Con Colombia después de Petro, publicado por Editorial Planeta, el analista Hernando Gómez Buendía ofrece una lectura amplia, documentada y crítica sobre el primer gobierno de izquierda en dos siglos de vida republicana. El libro parte de una premisa incómoda para los extremos: el país no se derrumbó como vaticinaban algunos sectores, pero tampoco vivió la transformación estructural que otros anunciaban con entusiasmo, dejando un balance más complejo que los eslóganes.
La obra se propone entender, no juzgar. Gómez Buendía se aleja de la lógica del aplauso o la descalificación automática para reconstruir qué intentó hacer ese gobierno, por qué adoptó determinadas decisiones, qué logró materializar y en qué frentes tropezó. Su interés no está en la polémica coyuntural, sino en dejar un registro analítico que permita mirar el periodo como una experiencia histórica con efectos duraderos sobre la política, las instituciones y la cultura pública.
Uno de los ejes del libro es la brecha entre la ambición reformista y las capacidades reales del Estado. A partir de políticas, anuncios y resultados, el autor muestra cómo las restricciones institucionales, la fragmentación política y la debilidad administrativa condicionaron la ejecución. Más que una historia de promesas incumplidas, el texto presenta un retrato de las tensiones entre proyecto político, burocracia, oposición y reglas de juego que, en conjunto, delimitan el margen de acción de cualquier gobierno.
El ensayo también aborda las resistencias que se activaron frente a esa visión de país. Gómez Buendía describe cómo distintos sectores económicos, políticos y sociales reaccionaron ante propuestas que percibían como riesgosas, mientras otros grupos depositaban en el gobierno expectativas muy altas. Ese choque de percepciones alimentó una polarización intensa, donde la discusión pública estuvo atravesada por temores, esperanzas y narrativas contrapuestas que dificultaron la construcción de consensos básicos.
Un aporte clave del libro es su lectura de las emociones como factor político. El autor sostiene que miedo, indignación y desconfianza no fueron simples reacciones, sino fuerzas que moldearon decisiones, discursos y alianzas. Esta dimensión emocional ayuda a explicar por qué ciertas reformas encontraron obstáculos adicionales y por qué el debate se volvió, en muchos momentos, más simbólico que técnico, con consecuencias directas sobre la gobernabilidad y la calidad de la conversación democrática.
Gómez Buendía plantea que este periodo debe entenderse como un laboratorio que revela rasgos profundos de Colombia. El gobierno analizado puso a prueba la capacidad del sistema para procesar cambios, exhibiendo tanto la resiliencia institucional como sus límites.
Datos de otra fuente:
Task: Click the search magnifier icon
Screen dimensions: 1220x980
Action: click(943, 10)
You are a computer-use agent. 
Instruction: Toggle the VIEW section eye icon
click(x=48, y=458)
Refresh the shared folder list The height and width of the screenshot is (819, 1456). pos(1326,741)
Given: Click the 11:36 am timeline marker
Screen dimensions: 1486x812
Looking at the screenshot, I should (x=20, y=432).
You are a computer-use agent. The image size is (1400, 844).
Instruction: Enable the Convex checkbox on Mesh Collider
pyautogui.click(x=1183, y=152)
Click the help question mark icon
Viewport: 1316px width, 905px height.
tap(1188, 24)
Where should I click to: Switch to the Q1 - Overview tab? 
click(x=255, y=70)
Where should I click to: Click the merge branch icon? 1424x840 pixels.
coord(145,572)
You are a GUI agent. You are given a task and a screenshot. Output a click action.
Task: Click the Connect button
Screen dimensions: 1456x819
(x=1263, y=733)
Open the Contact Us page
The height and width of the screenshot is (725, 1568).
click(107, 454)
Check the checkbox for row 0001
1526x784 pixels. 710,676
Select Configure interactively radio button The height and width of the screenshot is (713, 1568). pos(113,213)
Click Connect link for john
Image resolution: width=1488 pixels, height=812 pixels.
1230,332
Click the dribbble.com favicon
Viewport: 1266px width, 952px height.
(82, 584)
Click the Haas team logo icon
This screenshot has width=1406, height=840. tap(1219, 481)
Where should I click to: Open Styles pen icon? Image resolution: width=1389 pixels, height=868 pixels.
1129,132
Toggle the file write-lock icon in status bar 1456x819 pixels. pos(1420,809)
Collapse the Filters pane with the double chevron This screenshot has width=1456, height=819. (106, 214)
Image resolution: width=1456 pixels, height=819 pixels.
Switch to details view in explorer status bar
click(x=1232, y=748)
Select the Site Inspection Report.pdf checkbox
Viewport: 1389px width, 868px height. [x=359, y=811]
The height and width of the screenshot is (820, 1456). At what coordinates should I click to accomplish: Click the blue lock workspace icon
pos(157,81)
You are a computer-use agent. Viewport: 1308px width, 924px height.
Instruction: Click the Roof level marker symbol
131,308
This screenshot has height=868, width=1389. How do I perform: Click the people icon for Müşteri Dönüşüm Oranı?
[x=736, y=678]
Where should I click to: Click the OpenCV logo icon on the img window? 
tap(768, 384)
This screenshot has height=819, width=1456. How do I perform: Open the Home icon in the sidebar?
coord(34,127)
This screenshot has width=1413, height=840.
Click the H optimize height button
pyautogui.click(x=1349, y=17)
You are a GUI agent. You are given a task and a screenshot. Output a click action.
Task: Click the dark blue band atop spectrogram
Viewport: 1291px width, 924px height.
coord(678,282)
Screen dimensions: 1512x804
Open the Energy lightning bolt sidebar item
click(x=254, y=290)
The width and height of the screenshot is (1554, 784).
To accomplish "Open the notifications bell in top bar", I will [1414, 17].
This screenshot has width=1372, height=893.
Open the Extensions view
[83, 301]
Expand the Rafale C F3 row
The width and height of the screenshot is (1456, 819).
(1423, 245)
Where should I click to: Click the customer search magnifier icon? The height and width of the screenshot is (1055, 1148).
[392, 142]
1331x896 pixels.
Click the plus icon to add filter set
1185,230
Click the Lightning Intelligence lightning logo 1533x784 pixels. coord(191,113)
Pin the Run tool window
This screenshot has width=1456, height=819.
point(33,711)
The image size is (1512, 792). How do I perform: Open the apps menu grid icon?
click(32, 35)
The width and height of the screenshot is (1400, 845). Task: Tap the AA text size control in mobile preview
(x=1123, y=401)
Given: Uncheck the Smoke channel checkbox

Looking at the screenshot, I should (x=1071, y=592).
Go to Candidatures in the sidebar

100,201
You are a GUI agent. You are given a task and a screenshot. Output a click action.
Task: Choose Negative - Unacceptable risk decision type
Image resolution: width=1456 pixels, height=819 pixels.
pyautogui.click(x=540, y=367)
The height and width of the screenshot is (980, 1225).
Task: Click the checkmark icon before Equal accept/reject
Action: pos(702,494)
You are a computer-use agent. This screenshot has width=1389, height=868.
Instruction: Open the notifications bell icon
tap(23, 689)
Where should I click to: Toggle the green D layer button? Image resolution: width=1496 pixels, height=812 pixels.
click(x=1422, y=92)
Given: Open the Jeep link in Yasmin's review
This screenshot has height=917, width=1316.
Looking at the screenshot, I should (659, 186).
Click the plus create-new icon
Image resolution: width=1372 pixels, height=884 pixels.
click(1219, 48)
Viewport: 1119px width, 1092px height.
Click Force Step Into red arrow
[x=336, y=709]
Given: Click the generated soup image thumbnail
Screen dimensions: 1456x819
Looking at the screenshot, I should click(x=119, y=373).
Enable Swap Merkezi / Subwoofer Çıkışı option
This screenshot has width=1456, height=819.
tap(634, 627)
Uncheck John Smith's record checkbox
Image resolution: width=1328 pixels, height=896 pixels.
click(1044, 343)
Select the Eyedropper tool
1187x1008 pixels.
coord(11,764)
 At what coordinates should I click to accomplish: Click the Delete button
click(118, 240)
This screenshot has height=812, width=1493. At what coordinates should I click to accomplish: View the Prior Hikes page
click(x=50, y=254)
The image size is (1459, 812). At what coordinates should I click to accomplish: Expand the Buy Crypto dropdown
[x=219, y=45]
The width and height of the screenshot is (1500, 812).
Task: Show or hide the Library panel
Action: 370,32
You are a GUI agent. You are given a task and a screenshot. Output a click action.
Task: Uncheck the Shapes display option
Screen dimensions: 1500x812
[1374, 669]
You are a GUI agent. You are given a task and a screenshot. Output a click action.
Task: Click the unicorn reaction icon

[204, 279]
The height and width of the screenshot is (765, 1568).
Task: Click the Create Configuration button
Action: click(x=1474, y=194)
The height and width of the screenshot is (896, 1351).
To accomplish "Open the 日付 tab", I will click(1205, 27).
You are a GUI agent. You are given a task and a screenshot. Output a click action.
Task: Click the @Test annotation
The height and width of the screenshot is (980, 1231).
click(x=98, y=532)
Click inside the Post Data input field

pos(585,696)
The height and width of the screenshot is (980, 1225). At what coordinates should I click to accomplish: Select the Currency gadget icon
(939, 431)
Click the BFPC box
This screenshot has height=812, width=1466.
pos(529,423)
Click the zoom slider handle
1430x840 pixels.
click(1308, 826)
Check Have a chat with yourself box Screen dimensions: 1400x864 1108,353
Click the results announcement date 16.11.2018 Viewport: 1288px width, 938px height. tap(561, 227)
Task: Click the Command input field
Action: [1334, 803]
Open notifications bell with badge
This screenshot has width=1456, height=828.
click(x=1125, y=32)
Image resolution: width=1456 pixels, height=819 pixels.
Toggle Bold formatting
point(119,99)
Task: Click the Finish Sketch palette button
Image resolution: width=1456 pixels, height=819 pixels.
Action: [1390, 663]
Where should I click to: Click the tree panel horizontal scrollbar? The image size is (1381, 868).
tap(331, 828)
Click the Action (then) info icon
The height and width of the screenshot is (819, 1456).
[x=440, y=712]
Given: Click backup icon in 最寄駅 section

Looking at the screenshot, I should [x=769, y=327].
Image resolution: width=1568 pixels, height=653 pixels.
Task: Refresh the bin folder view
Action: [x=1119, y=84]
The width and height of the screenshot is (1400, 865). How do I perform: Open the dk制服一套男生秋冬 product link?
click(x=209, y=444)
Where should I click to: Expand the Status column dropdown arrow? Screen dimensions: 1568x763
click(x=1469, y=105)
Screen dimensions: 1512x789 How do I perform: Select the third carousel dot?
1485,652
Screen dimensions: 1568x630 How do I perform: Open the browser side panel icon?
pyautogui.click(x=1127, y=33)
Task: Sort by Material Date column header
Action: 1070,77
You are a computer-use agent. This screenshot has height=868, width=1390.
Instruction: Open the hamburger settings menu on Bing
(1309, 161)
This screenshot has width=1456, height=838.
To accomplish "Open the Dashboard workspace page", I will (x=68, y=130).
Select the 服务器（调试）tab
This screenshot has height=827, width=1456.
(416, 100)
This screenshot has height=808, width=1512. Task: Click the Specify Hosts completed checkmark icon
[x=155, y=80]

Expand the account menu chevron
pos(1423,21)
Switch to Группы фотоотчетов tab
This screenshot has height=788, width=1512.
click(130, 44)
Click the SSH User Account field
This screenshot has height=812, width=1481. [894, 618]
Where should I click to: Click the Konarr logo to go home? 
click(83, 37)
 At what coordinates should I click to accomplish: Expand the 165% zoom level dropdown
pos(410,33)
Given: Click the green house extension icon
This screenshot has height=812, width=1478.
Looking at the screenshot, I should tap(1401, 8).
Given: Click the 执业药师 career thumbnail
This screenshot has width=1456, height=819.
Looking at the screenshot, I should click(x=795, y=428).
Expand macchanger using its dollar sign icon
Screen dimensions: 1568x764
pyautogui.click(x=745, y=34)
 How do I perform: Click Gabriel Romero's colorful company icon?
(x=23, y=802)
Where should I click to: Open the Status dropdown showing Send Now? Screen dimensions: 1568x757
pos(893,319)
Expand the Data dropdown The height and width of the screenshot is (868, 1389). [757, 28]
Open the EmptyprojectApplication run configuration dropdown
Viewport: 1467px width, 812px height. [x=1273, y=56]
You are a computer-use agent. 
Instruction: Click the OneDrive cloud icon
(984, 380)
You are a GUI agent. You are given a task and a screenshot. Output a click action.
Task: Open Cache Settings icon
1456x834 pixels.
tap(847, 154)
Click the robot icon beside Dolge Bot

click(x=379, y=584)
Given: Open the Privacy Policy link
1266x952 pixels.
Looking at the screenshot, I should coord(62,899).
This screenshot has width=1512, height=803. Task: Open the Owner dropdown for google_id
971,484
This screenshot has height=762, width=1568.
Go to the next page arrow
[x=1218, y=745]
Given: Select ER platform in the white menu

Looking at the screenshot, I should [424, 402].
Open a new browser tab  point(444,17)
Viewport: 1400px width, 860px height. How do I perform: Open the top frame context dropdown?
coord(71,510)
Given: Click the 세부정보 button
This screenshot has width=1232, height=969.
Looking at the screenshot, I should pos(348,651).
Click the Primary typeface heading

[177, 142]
En ese sentido, el libro trasciende la figura presidencial y se convierte en una reflexión sobre cómo imaginamos el futuro, cómo nos dividimos y por qué, una y otra vez, resulta difícil consolidar un Estado moderno, eficaz y legítimo.
En términos de método, la obra busca reunir información confiable, relatos calificados de decisiones y resultados, y evaluaciones alejadas del fragor partidista. El autor combina datos, contexto histórico y análisis para ofrecer un balance que pueda ser leído tanto por especialistas como por ciudadanos interesados en entender qué ocurrió realmente más allá de la retórica política. Así, el texto se instala como una herramienta para pensar el presente y proyectar discusiones futuras.
Sobre el autor: Hernando Gómez Buendía. Nacido en Armenia en 1945, es filósofo, economista, abogado y sociólogo, con formación en la Universidad Javeriana, la Universidad Nacional y la Universidad de Wisconsin. Ha sido profesor, consultor internacional, periodista y autor de más de treinta libros. Actualmente dirige y edita la revista Razón Pública. Su trayectoria intelectual respalda este nuevo ensayo, que se suma a su trabajo constante por interpretar críticamente la realidad política y social del país.